GIVEN INSTRUCTION
Copy out the items from the line with "Where should I" to the line with "pyautogui.click(x=313, y=58)", both lines included, character for character.

DATA EXCERPTS

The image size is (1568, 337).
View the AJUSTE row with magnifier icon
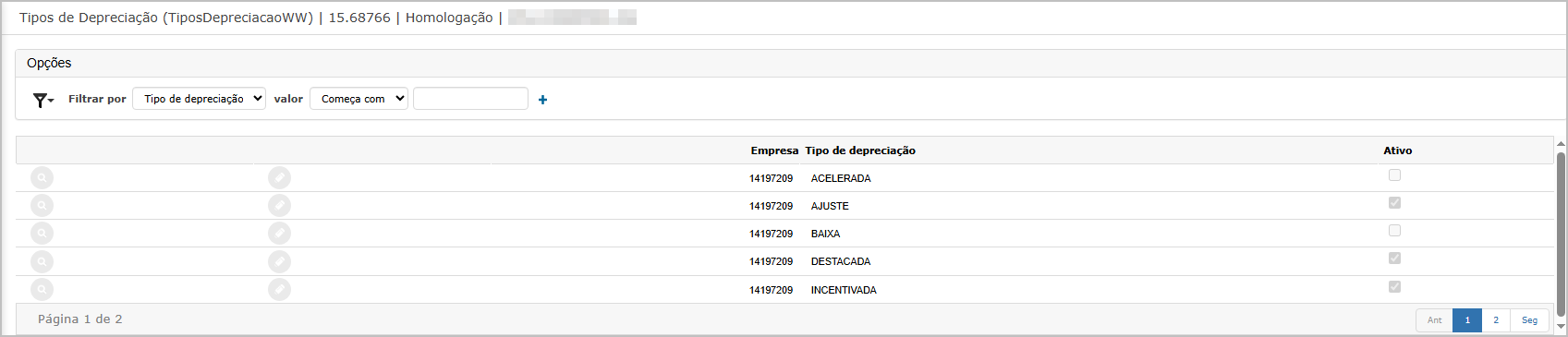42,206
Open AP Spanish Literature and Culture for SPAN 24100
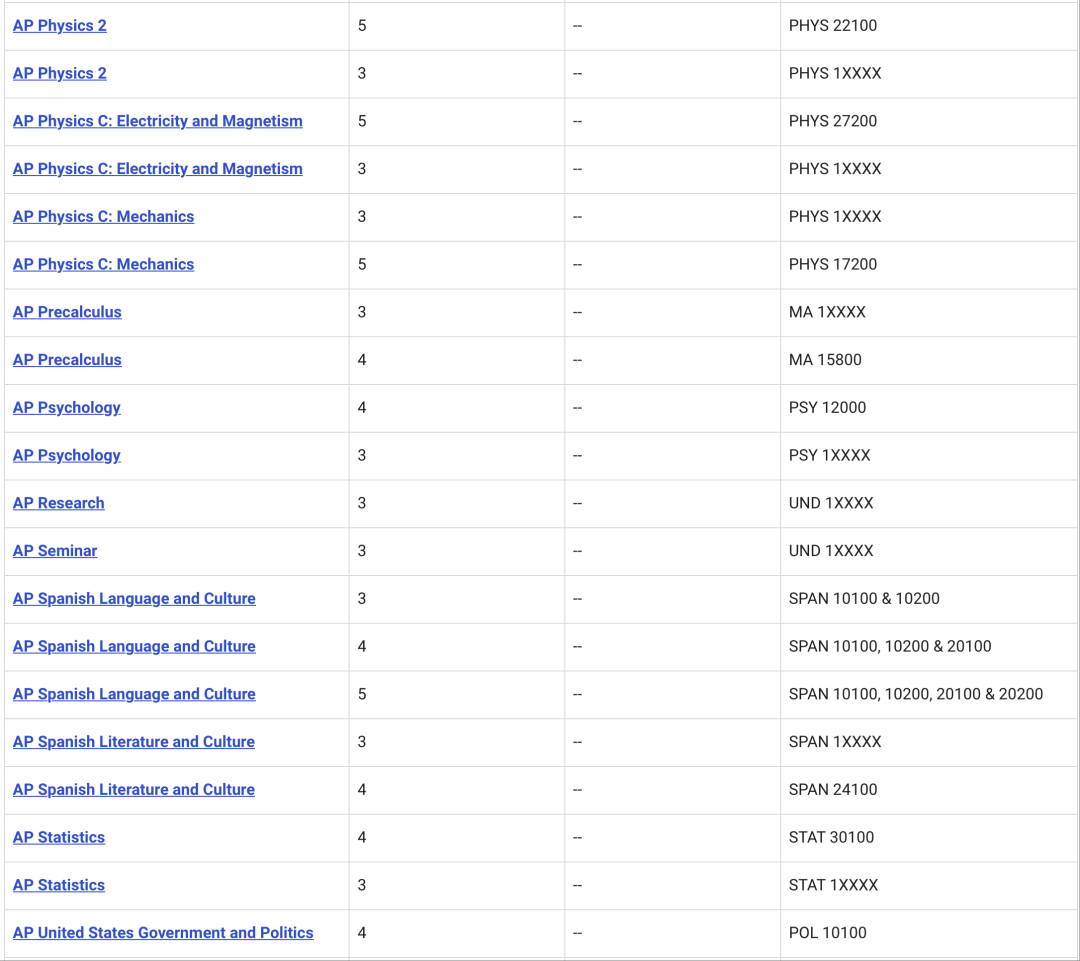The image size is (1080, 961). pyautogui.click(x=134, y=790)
--
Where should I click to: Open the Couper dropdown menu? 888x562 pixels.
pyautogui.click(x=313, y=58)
--
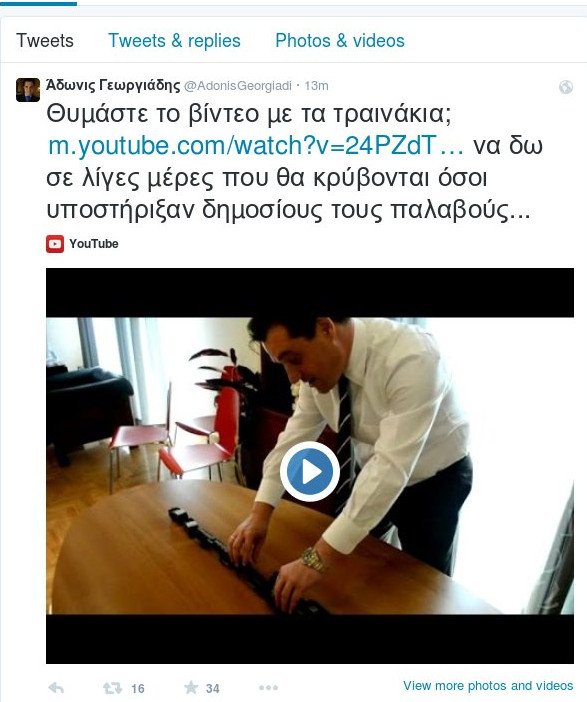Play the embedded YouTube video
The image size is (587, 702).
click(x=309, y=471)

COMPLETE OUTPUT
Where should I click to: Open the Couper dropdown menu? 888x562 pixels.
pyautogui.click(x=313, y=58)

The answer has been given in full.